# What is needed
Please rewrite the part of the records that runs from their start through the line containing "coordinates (599, 421)." as a two-column CSV with the columns text and answer, one row per record, each field in quotation marks and line breaks turned into spaces. Leave the pictures out.

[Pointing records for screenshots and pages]
########################################

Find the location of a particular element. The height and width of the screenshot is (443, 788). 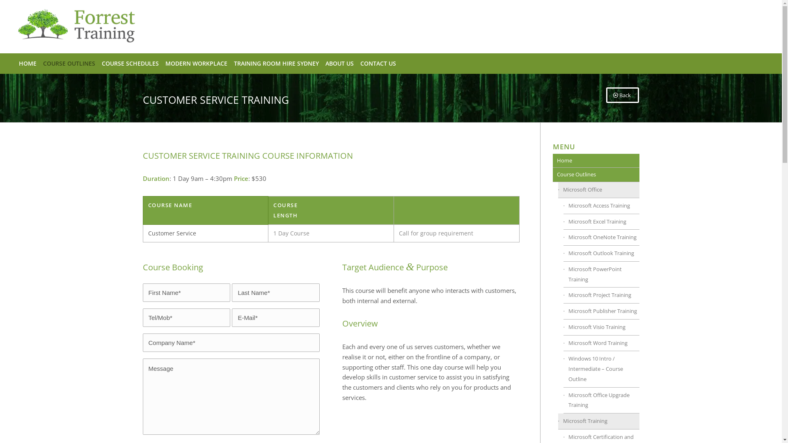

'Microsoft Training' is located at coordinates (599, 421).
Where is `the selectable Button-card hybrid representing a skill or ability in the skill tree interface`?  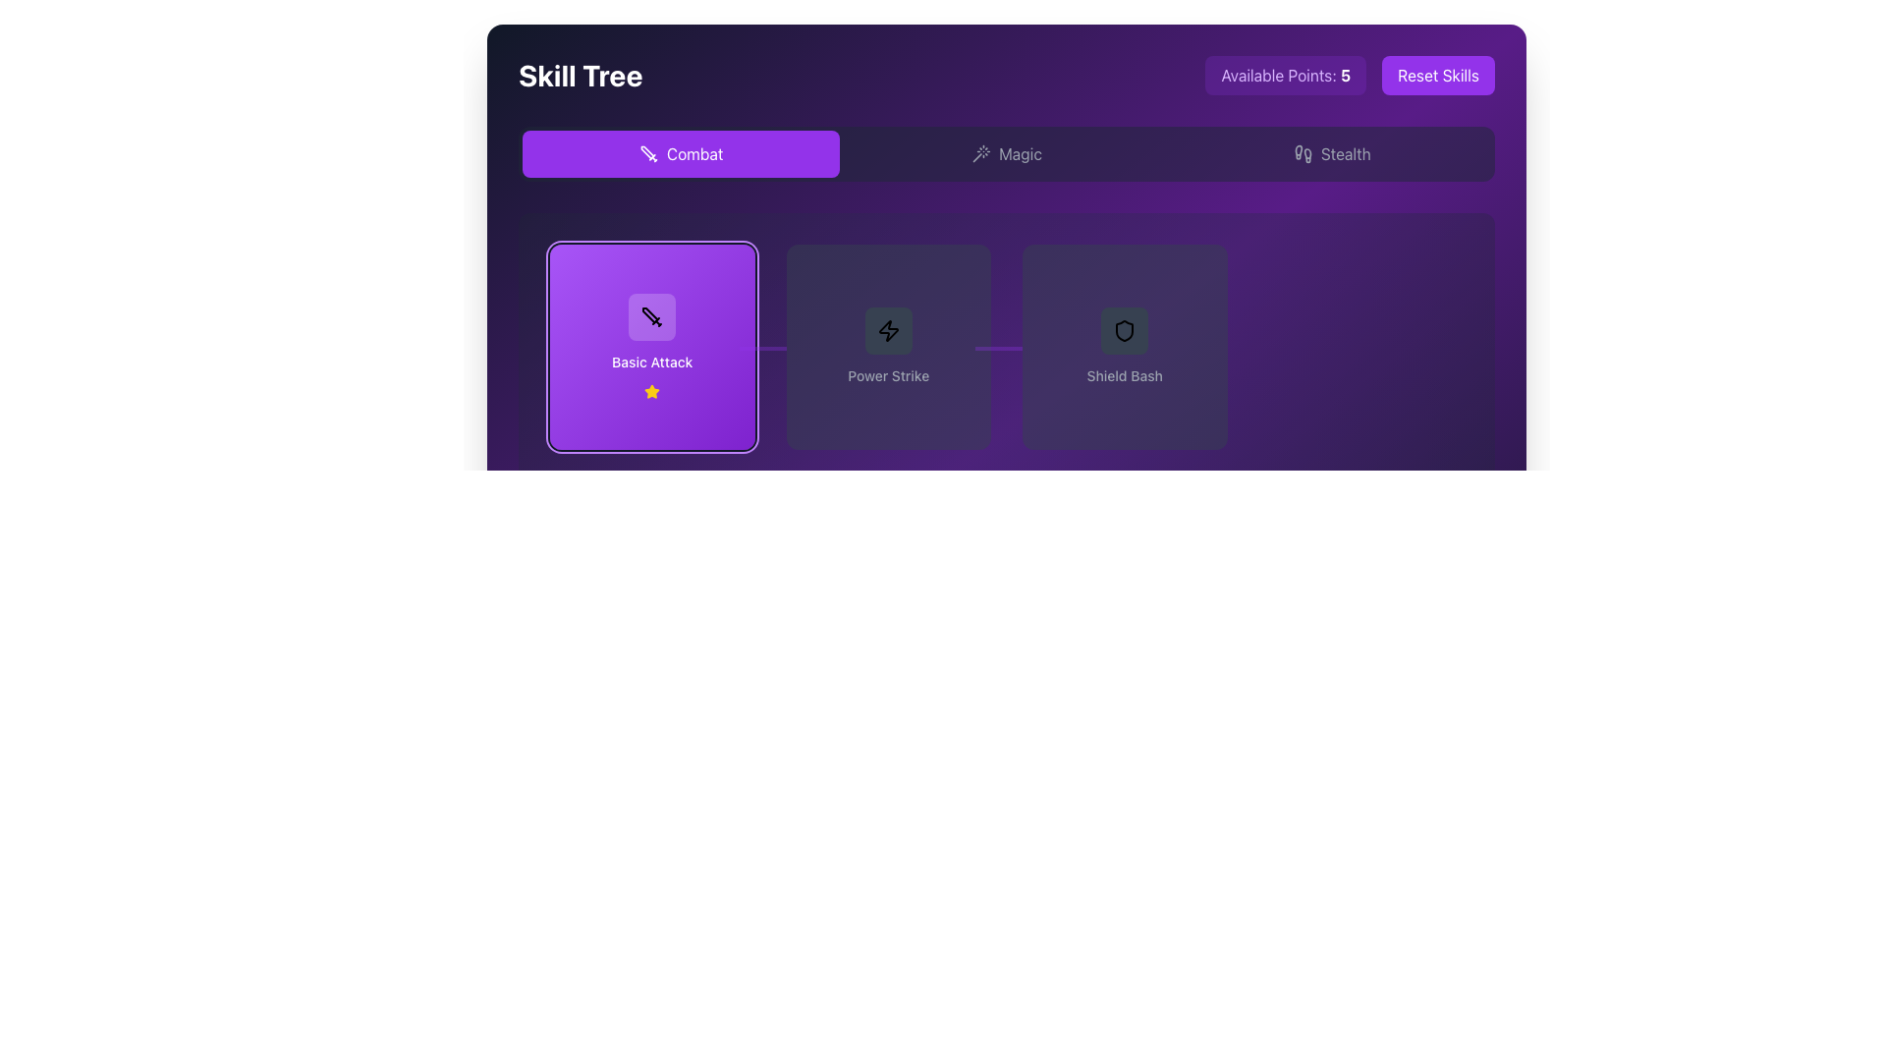 the selectable Button-card hybrid representing a skill or ability in the skill tree interface is located at coordinates (887, 346).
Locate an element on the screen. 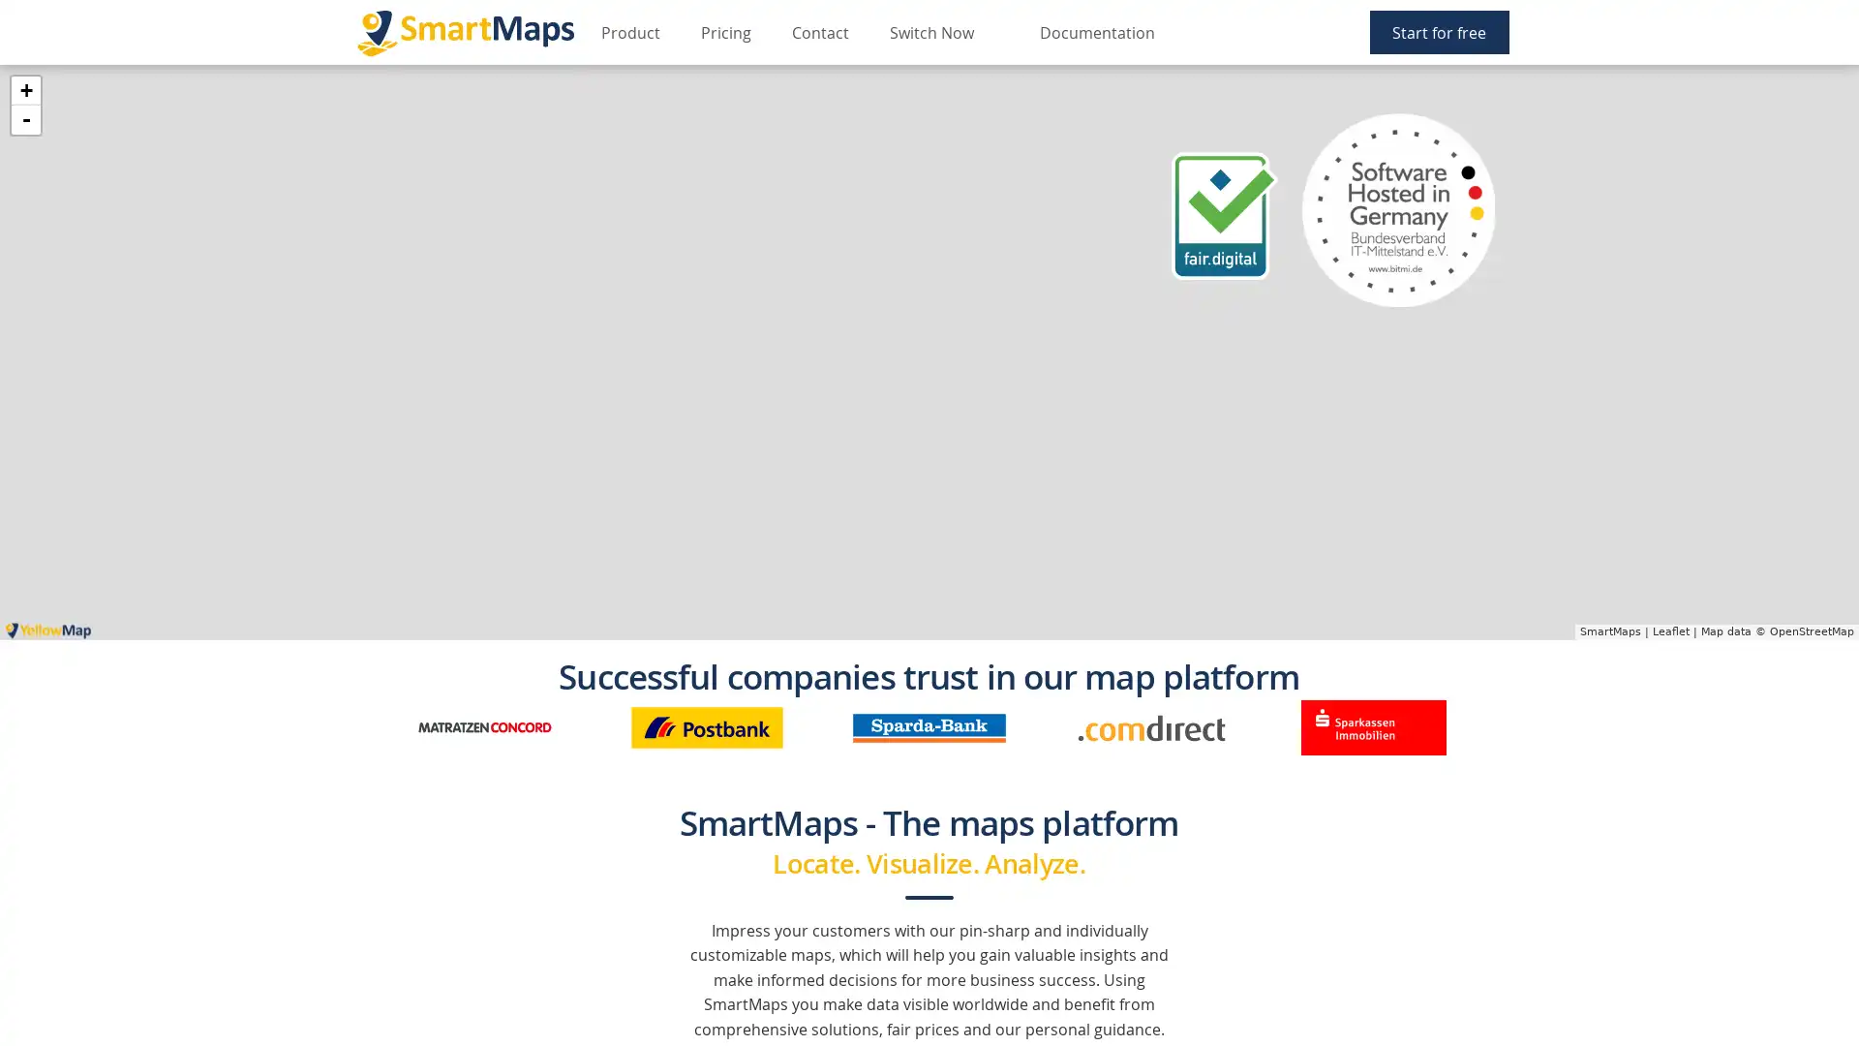 The image size is (1859, 1046). Zoom in is located at coordinates (26, 90).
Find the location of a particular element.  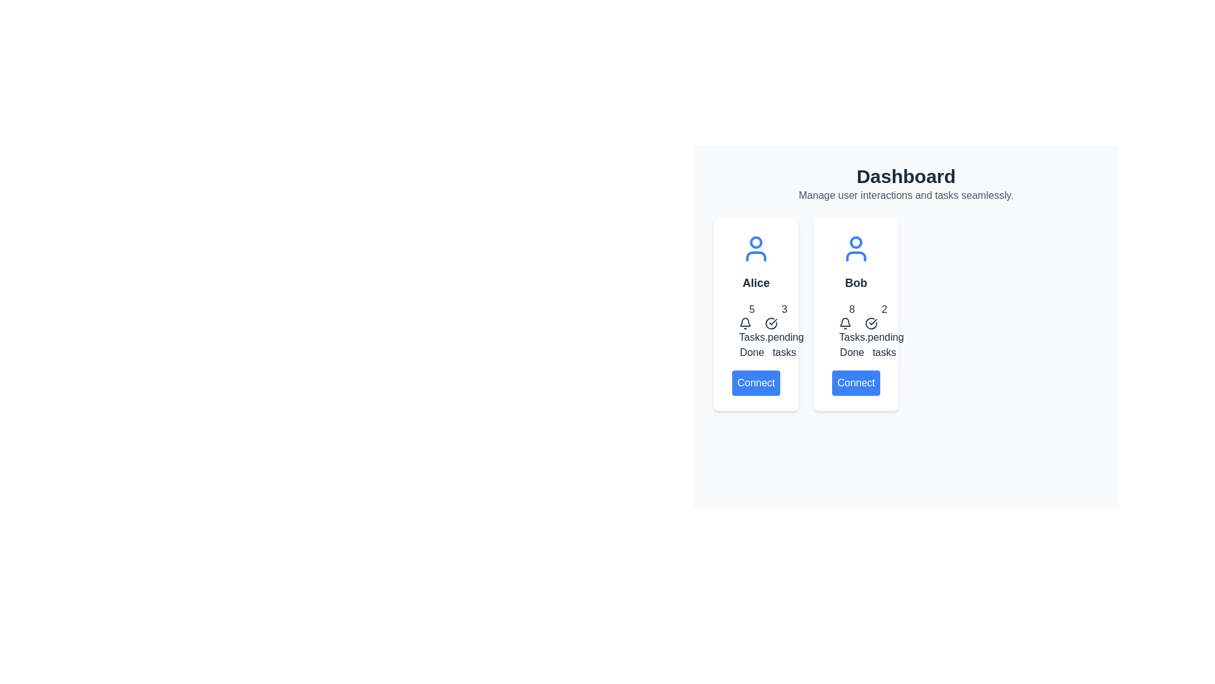

the text label '.pending tasks' which is positioned below the number '3' and a circular check icon in the task summary card layout is located at coordinates (784, 344).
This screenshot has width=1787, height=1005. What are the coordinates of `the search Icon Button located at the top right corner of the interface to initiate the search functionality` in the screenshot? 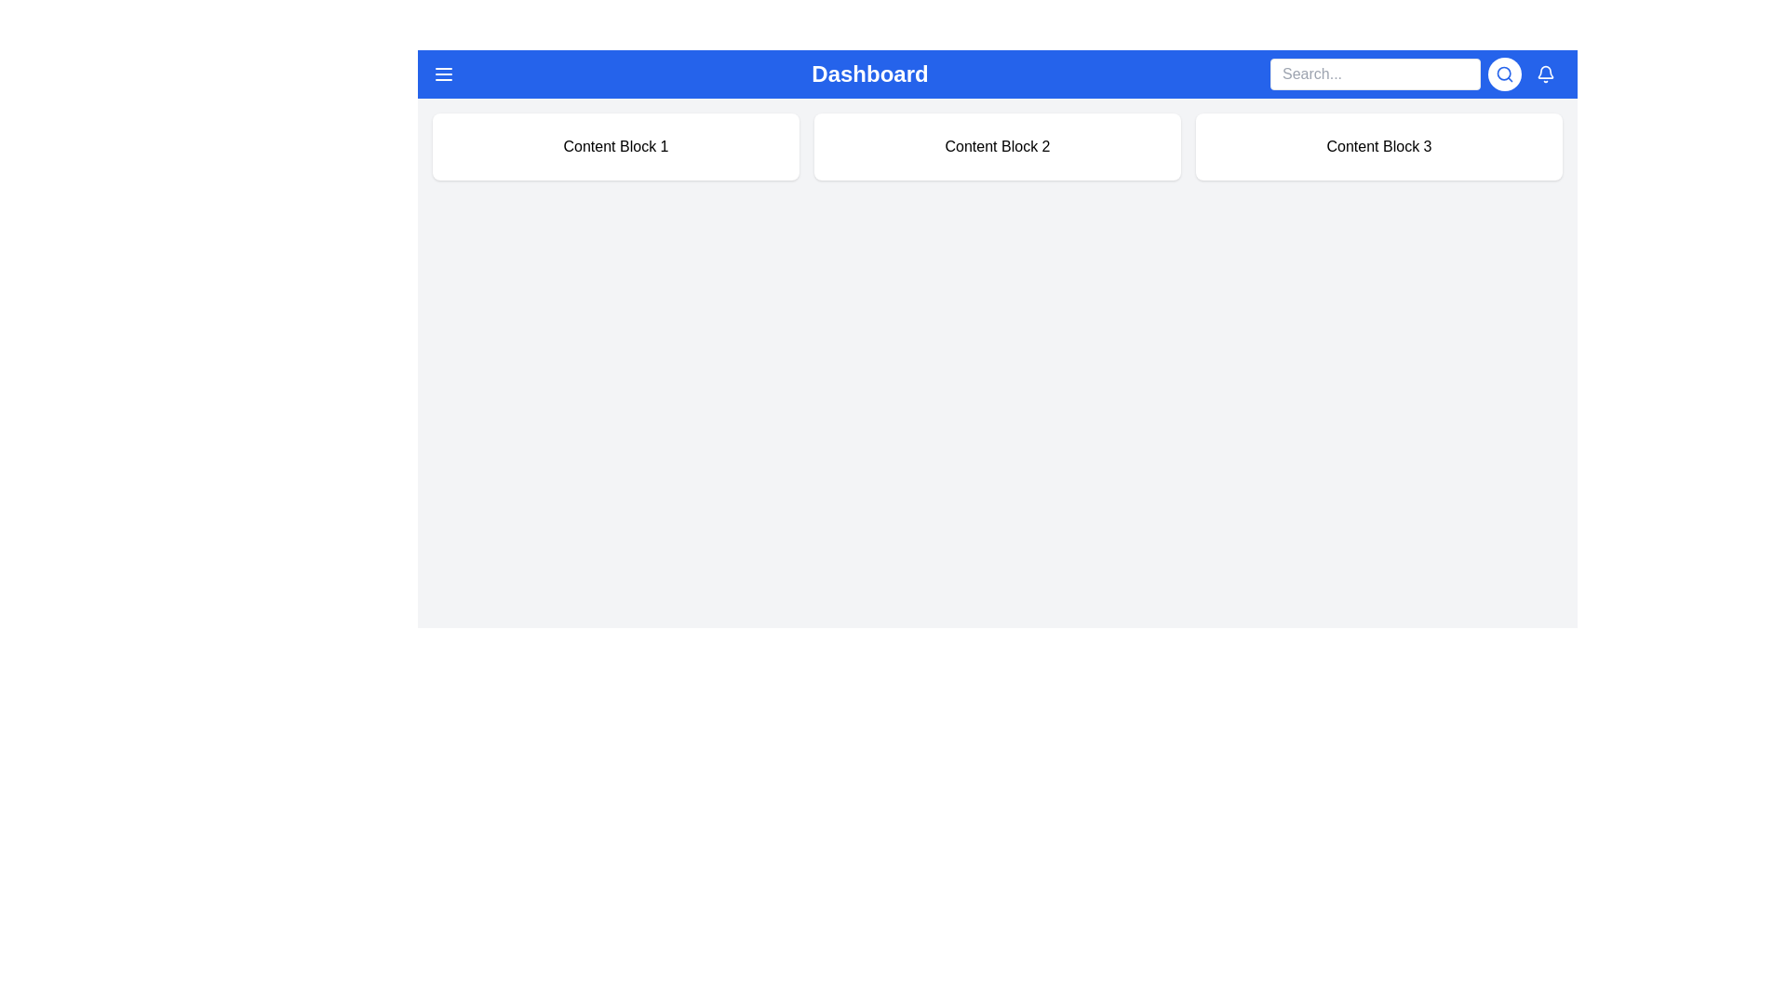 It's located at (1505, 74).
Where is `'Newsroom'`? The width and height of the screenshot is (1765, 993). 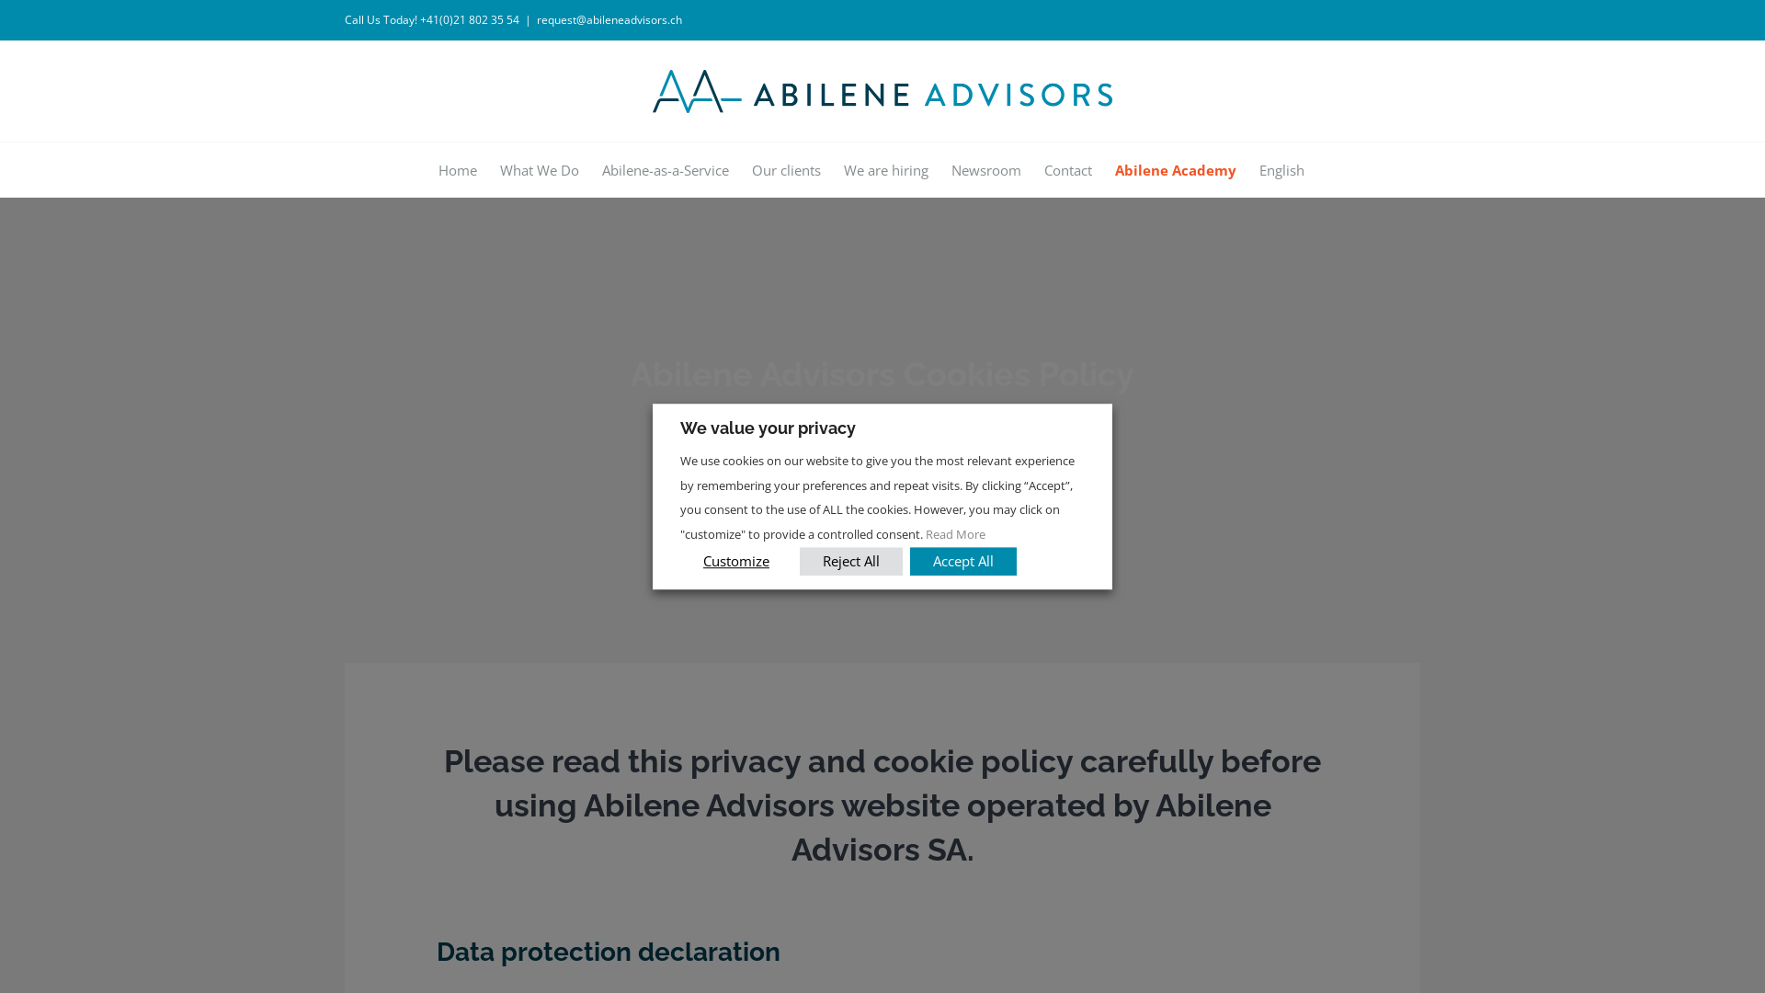
'Newsroom' is located at coordinates (983, 168).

########################################

# Solution to the problem
text,answer
"Find the location of a particular element. The height and width of the screenshot is (443, 788).","'Microsoft Training' is located at coordinates (599, 421)."